4 gennaio 2005

di Predrag
Matvejevic
Il testo che segue è tratto da
un libro sul pane di Predrag Matvejevic di imminente pubblicazione. Predrag
Matvejevic Tra le molteplici vie che solcano il bacino mediterraneo, delle arti
e dei mestieri, delle scienze e delle conoscenze, dei metalli, dei tessuti,
delle spezie e degli alimenti, c’è, particolare e unica, quella del pane. Il
pane ha permesso di distinguere nell’antichità i barbari dai civilizzati. I
primi mangiavano poltiglia preparata grossolanamente a partire dai cereali
selvatici, i secondi coltivavano il grano e sapevano fabbricare il pane. Il
grano è nato in Africa, forse nell’attuale Etiopia. I primi pani vennero
fabbricati in prossimità del Mediterraneo e compirono progressivamente il
periplo delle due rive. L’Antico Testamento ci permette di scoprire la presenza
della farina e del pane nell’alimentazione dei popoli del Vicino Oriente. I
primi pani precedono la scrittura: pani con lievito (zymi) e senza lievito
(azymi) trovano posto in tutte le religioni monoteiste perché simbolizzano la
purezza, incarnando nella religione cattolica lo stesso Cristo (eucaristia), o
il nutrimento per gli Ebrei, quando la manna miracolosamente caduta dal cielo
aiutò il popolo di Israele nella traversata del deserto. Lungo il perimetro del
Mediterraneo, si ritrovano per lo più gli stessi costumi popolari che danno al
pane svariati significati simbolici: bisogna che sia rotto con le mani e non
tagliato con il coltello, sulla tavola il pane deve essere sempre posato al
diritto e mai al rovescio perché porta sfortuna, se malauguratamente cade a
terra deve essere raccolto con rispetto o addirittura baciato... Quando l’uomo
abbandonò l’esistenza nomade e cominciò a coltivare i cereali, un grande
cambiamento nei modi di vita si annunciò. In effetti il pane segna l’inizio
della nozione della produzione organizzata dall’uomo, fino ad allora in balia
dei rischi legati alla caccia e alla pesca. La possibilità nuova per l’uomo di
immagazzinare riserve di cibo gli apre una zona di tempo libero, che gli
permette di dedicarsi a un primo lavoro di riflessione culturale e sociale.

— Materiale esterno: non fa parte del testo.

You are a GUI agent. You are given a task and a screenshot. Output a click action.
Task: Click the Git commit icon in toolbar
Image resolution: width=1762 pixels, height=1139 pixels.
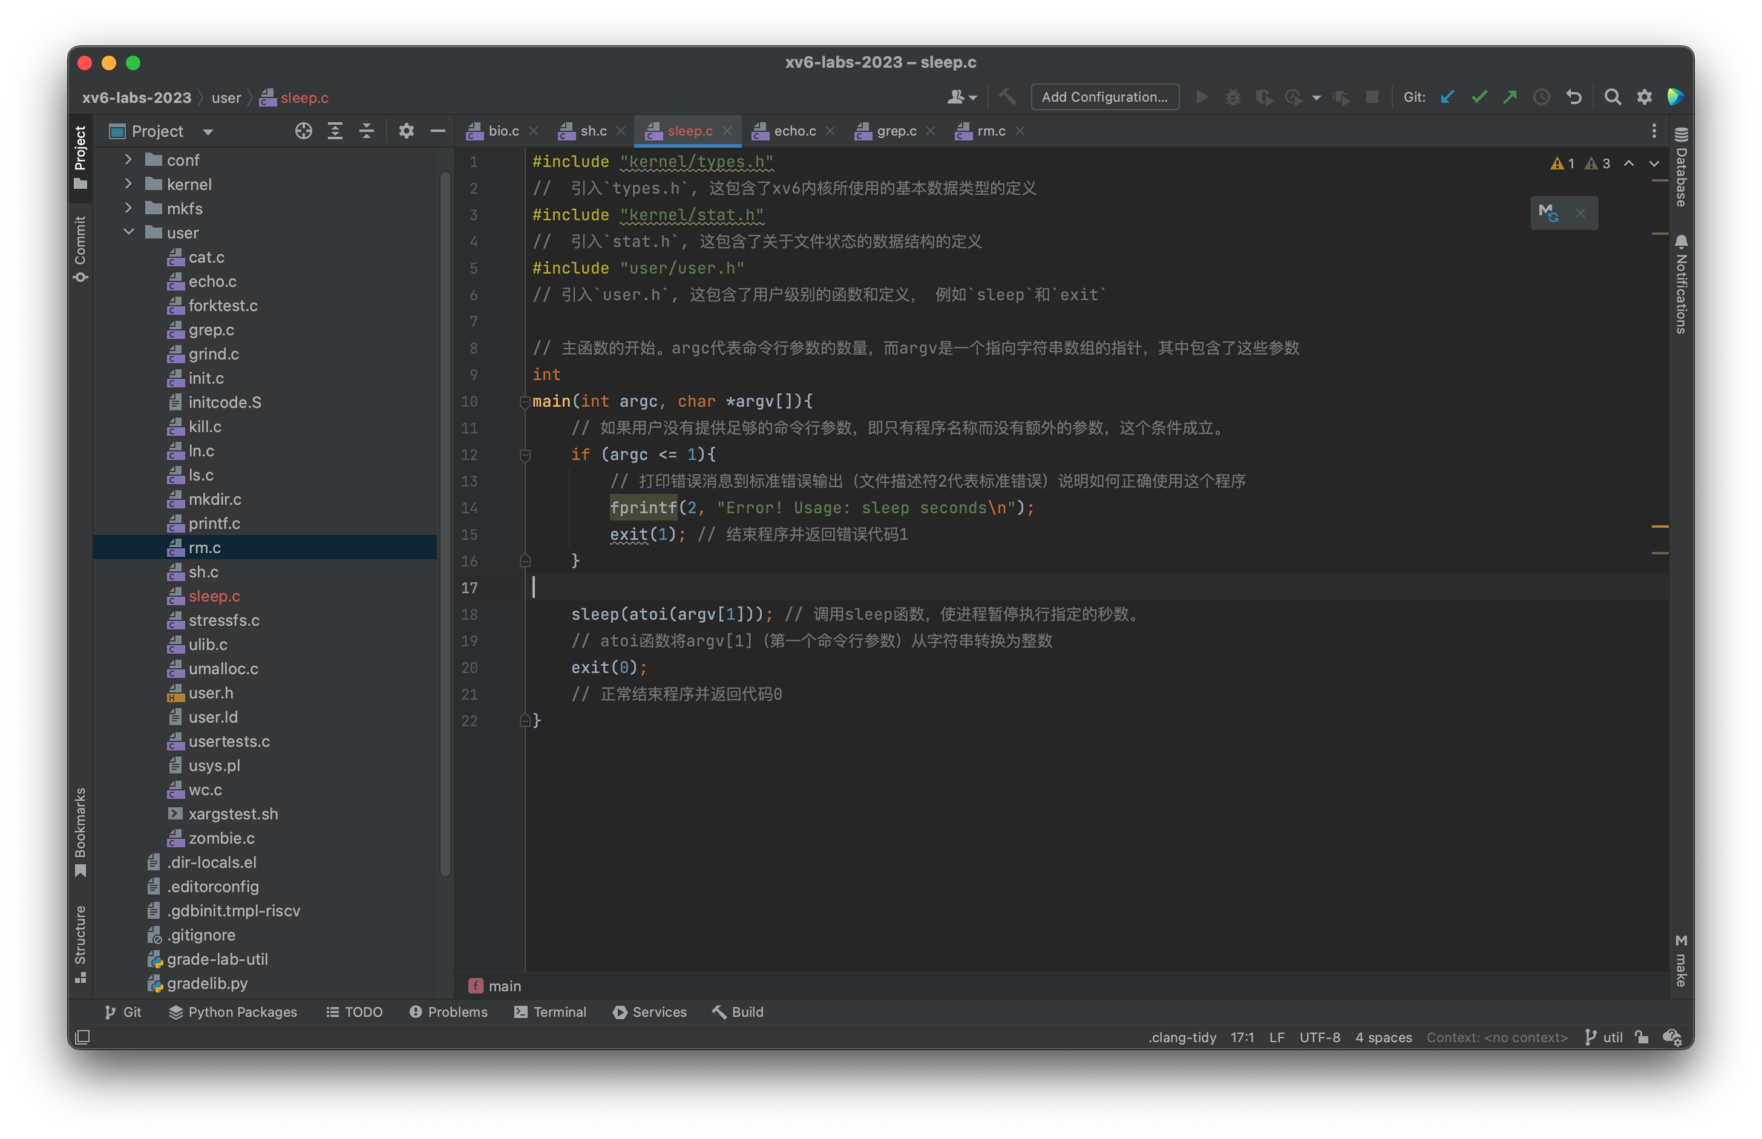[1480, 98]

Tutte le grandi civiltà hanno avuto una produzione del pane molto elaborata,
come testimoniano le pitture tombali dei faraoni egiziani, o i Greci che ebbero
fino a 72 tipi di pani diversi prima dell’arrivo dei Romani. Questi ultimi, che
fino all’invasione della Grecia utilizzavano i cereali come il farro - da dove
viene la farina - solo per fare delle poltiglie, si misero a costruire forni
molto perfezionati. A partire da questi elementi, si può seguire una vera e
propria via del pane nel Mediterraneo, dove le isole furono spesso scali
essenziali (ad esempio la Sicilia), ed è in effetti nelle isole che si
ritrovano oggi le tradizioni del pane meglio conservate. Se la storia del pane
è stata già oggetto di studio, quella delle tradizioni che lo riguardano è meno
nota, mentre è importante far emergere con ricerche comparate in che modo il
Mediterraneo ha trasmesso e offerto il pane agli altri paesi. Le storie della
Fede e del Pane hanno spesso strade parallele. La produzione del pane unisce le
nazioni del Mediterraneo confrontandole con un passato comune. Le immagini del
pane nel Mediterraneo, i racconti di coloro che, ancora oggi, perpetuano le
tradizioni, tutto questo può contribuire a rinforzare l’idea di un Mediterraneo
uno e plurale attraverso le sue identità culturali.